Lightning, as the new connector is called, is described as "all-digital", which seems more obfuscatory than necessary. The basic conceit of this new connector is that at any point in time, not all the pins of the 30-pin connector were active. So, if a particular use case involved the charging pins and some audio pins, or the charging pins and USB pins, why not design a system that provides just enough pins for any given use case. The iPhone senses what pins are being requested and some on-device signaling sends the necessary bits over the available pins. 

As an added design feature, the connector is reversible, so you'll never fumble with figuring out what way to put it in, as is so common with USB connectors. 

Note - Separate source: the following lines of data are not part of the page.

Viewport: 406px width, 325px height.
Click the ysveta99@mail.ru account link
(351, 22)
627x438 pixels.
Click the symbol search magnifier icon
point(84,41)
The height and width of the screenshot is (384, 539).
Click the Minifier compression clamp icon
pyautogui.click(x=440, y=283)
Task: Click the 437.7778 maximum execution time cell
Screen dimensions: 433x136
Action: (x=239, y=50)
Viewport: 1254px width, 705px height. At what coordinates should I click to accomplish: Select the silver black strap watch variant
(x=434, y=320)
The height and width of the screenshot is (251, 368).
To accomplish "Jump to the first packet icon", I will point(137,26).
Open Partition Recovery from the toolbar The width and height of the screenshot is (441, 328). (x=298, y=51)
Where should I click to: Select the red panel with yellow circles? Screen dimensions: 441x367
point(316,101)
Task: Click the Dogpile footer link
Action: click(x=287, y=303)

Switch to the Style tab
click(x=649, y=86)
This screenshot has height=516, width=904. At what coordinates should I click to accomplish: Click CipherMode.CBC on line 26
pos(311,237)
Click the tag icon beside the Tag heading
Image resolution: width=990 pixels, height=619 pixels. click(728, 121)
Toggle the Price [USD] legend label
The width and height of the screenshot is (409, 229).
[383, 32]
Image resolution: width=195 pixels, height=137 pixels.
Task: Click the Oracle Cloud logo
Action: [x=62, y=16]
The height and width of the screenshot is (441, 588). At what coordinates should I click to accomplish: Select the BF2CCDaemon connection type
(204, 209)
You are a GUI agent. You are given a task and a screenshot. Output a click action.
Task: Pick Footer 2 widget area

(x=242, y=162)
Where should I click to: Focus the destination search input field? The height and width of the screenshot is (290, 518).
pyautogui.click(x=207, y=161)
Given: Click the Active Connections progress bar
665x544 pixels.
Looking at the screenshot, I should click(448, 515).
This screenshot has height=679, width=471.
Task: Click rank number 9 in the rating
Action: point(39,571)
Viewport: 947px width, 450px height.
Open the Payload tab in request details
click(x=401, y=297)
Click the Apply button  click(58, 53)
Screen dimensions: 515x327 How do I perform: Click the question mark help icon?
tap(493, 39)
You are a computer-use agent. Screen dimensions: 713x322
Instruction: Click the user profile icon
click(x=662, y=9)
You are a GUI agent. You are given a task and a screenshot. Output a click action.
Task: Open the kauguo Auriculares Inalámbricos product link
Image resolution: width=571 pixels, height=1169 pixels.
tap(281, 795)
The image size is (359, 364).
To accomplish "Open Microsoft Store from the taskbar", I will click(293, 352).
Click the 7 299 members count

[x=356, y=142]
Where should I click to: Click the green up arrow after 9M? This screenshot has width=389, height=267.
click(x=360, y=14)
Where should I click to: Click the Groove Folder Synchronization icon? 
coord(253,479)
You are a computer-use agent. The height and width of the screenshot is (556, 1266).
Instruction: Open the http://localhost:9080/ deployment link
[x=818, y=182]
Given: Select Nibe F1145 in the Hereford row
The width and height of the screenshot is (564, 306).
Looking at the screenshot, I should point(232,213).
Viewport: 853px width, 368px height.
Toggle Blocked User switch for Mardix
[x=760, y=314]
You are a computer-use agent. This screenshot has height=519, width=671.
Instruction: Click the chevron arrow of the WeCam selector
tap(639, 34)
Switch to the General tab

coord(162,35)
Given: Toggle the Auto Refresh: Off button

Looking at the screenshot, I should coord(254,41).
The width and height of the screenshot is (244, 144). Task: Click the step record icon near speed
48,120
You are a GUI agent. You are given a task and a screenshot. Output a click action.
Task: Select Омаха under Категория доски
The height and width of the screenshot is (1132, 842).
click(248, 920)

There's much that we still need to dig into with this new connector, but we do know what it is almost surely not. This isn't a faster interface. Rumors of a Thunderbolt connector were always a bit bonkers, and adding USB 3.0 support would have added silicon to the very slim package. Get comfortable with this one guys, because we'll be seeing this connector in all future Apple devices including the new iPods, and, no doubt, the next iteration of the iPad.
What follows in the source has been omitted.